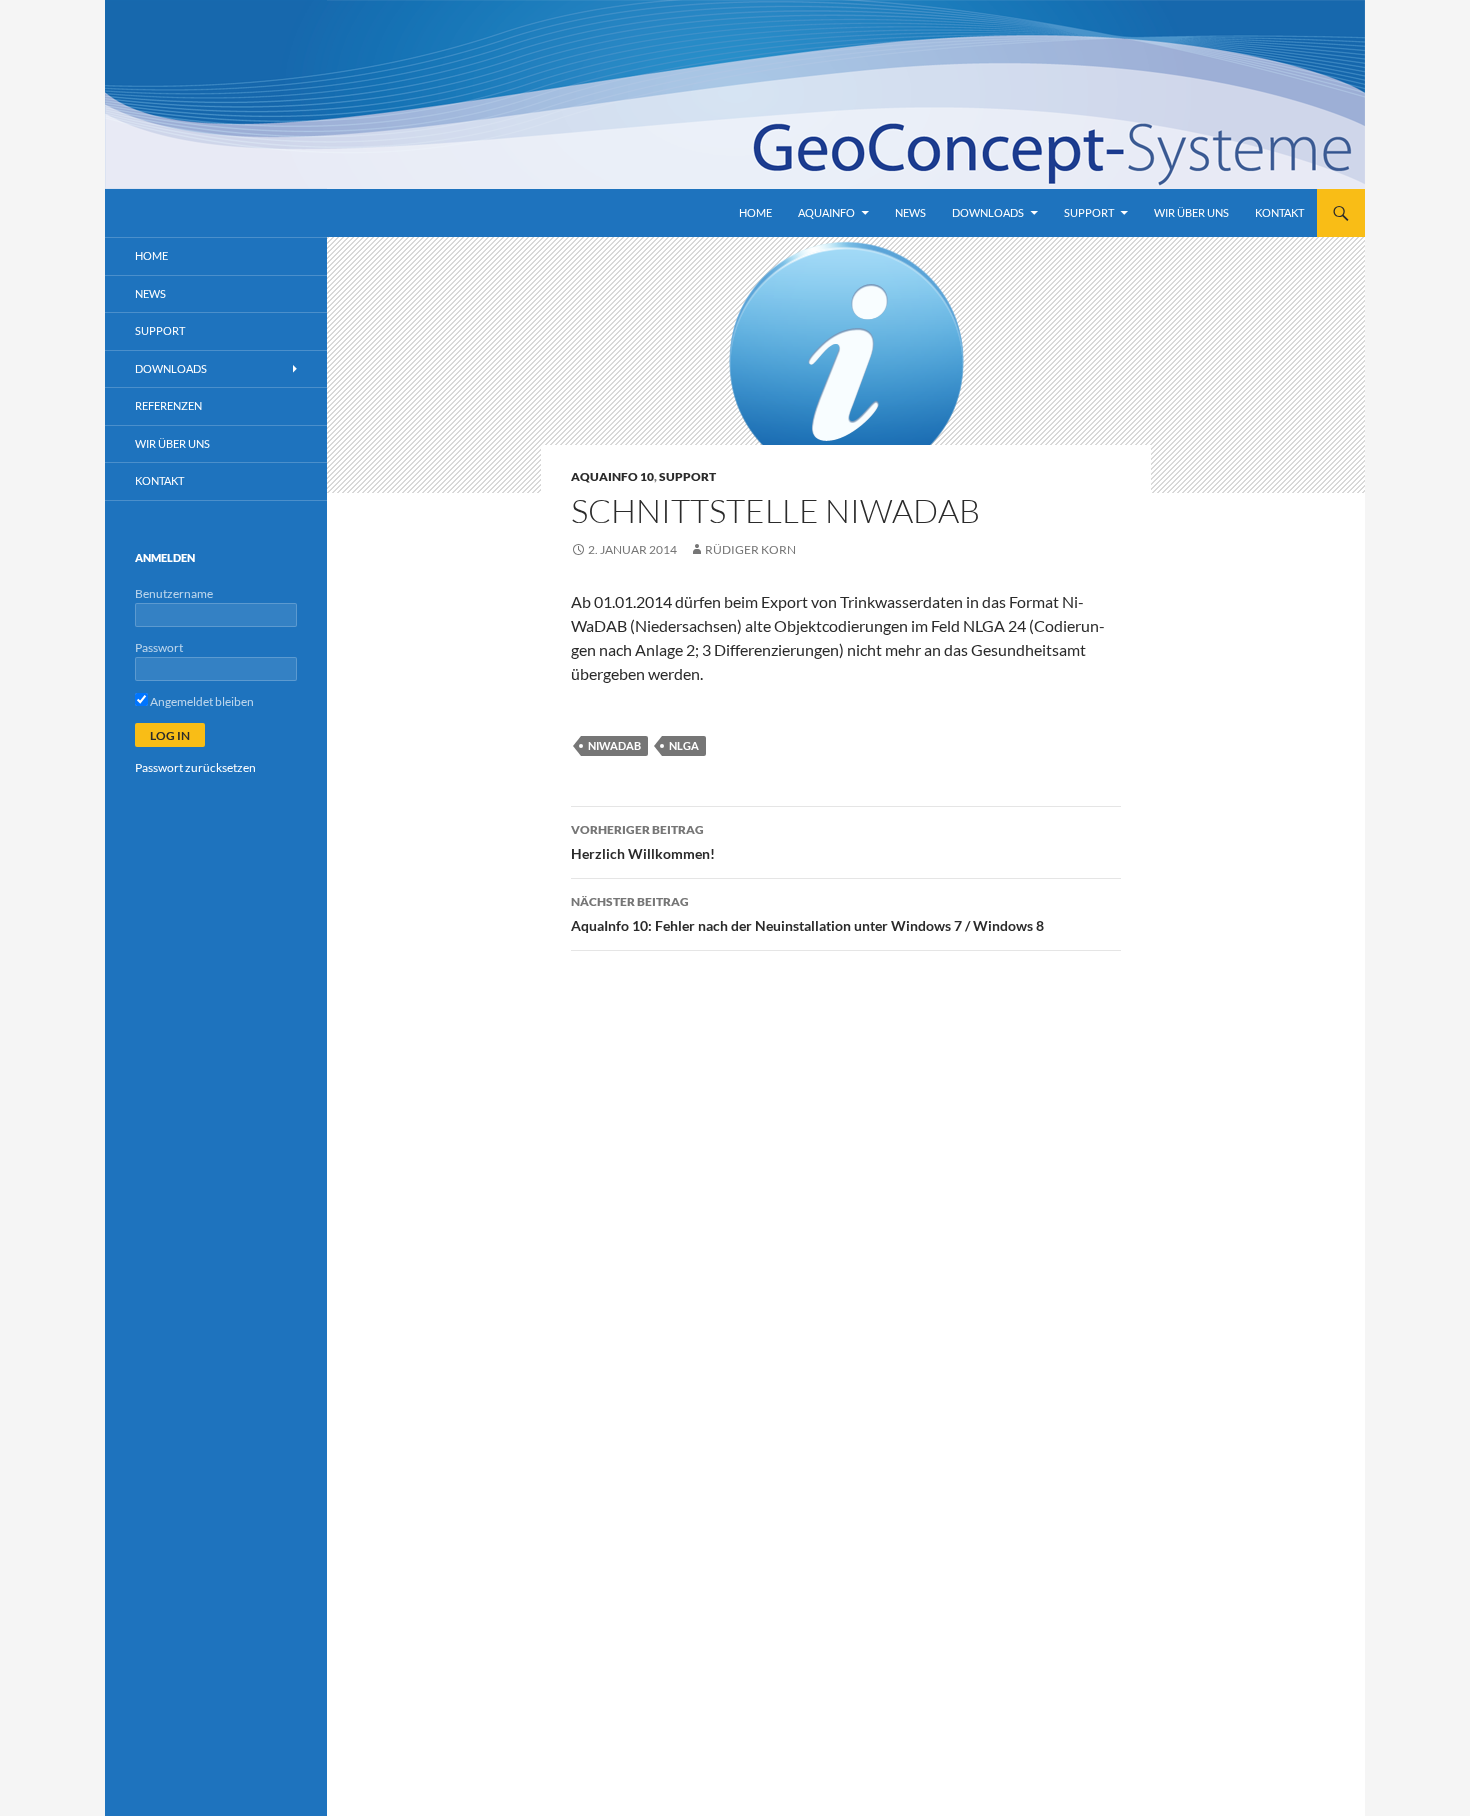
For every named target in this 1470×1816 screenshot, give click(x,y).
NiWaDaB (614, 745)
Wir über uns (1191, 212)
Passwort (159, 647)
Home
********************
Activity: Your task is a word-for-word transcription of the entries, leaving out all pictures.

Exercise output:
For every named target in this 1470×1816 screenshot, give click(x,y).
NiWaDaB (614, 745)
Wir über uns (1191, 212)
Passwort (159, 647)
Home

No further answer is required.